Abstract

Songs of Splendid Sunbirds at Cape Coast University, Ghana, were recorded and the audiospectrograms analyzed by multivariate statistical techniques. Neighboring birds usually had similar but nonidentical songs. Groups and subgroups of neighbors occurred at distances up to 7 km. Several birds had songs intermediate in structure between those of the main groups, and a few had songs unlike their neighbors. Song differences measured by phenetic distances are significantly correlated with microgeographic distances between the birds, at distances up to 1-2 km. The variation in song is described in terms of dialects and in terms of behavioral variation with microgeographic distance. The dialect areas were less than 1 km2 and involved from 5 (probably an underestimate) to 14 individual males. The local microgeographic scale of song variation agrees with that reported for other populations in Ghana, but variation in space is not as grouped into discrete dialects as described by GRIMES (1974). Birds with similar songs did not consistently occur in similar habitats, except when the birds were neighbors in a common patch of habitat.
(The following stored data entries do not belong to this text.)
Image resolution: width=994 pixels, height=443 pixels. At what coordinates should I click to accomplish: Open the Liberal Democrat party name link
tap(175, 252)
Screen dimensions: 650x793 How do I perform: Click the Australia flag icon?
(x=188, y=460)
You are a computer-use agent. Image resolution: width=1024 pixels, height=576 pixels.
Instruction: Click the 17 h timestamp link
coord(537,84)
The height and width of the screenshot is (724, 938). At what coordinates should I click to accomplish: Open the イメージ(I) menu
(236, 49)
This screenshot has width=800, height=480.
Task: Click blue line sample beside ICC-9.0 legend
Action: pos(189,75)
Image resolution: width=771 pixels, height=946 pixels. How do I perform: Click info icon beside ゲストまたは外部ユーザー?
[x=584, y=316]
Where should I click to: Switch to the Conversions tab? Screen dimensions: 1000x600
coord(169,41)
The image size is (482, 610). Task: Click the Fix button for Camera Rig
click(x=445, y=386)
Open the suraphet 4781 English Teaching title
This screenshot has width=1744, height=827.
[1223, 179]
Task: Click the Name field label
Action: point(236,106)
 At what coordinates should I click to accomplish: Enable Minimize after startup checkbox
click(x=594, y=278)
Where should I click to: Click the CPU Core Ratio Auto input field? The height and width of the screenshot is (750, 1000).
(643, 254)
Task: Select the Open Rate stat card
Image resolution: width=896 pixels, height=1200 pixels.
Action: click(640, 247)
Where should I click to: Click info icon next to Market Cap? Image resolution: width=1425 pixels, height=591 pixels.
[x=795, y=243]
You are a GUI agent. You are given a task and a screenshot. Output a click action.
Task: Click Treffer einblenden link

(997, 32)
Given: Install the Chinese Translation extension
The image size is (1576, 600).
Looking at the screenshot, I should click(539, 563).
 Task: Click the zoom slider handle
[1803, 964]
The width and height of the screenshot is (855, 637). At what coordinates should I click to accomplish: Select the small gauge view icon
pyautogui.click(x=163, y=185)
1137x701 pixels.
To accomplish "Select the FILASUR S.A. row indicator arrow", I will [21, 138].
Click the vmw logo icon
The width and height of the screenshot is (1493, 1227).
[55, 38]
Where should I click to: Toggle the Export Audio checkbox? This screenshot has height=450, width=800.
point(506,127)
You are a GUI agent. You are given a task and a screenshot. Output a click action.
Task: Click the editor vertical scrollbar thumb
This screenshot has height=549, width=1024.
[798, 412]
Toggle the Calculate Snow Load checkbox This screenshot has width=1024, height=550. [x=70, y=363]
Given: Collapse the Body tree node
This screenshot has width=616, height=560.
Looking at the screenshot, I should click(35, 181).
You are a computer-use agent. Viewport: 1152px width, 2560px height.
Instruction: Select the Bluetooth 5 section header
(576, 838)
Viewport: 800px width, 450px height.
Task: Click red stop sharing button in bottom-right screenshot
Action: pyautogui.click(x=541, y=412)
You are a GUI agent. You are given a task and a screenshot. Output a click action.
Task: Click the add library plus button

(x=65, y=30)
No song differences were associated with the presence of different coexisting species of sunbirds. Birds at distances of 10 to 400 km were little more divergent in song than birds within the 4 km2 area of the main study site. No geographic trends in song were found along more than 100 km of the coastal plain of Ghana, and no consistent differences were found between coastal and inland populations. Similarities among the songs of neighboring birds, differences between neighborhoods, and the uniform size of the song "dialects" are tentatively explained in terms of social adaptation rather than habitat adaptation.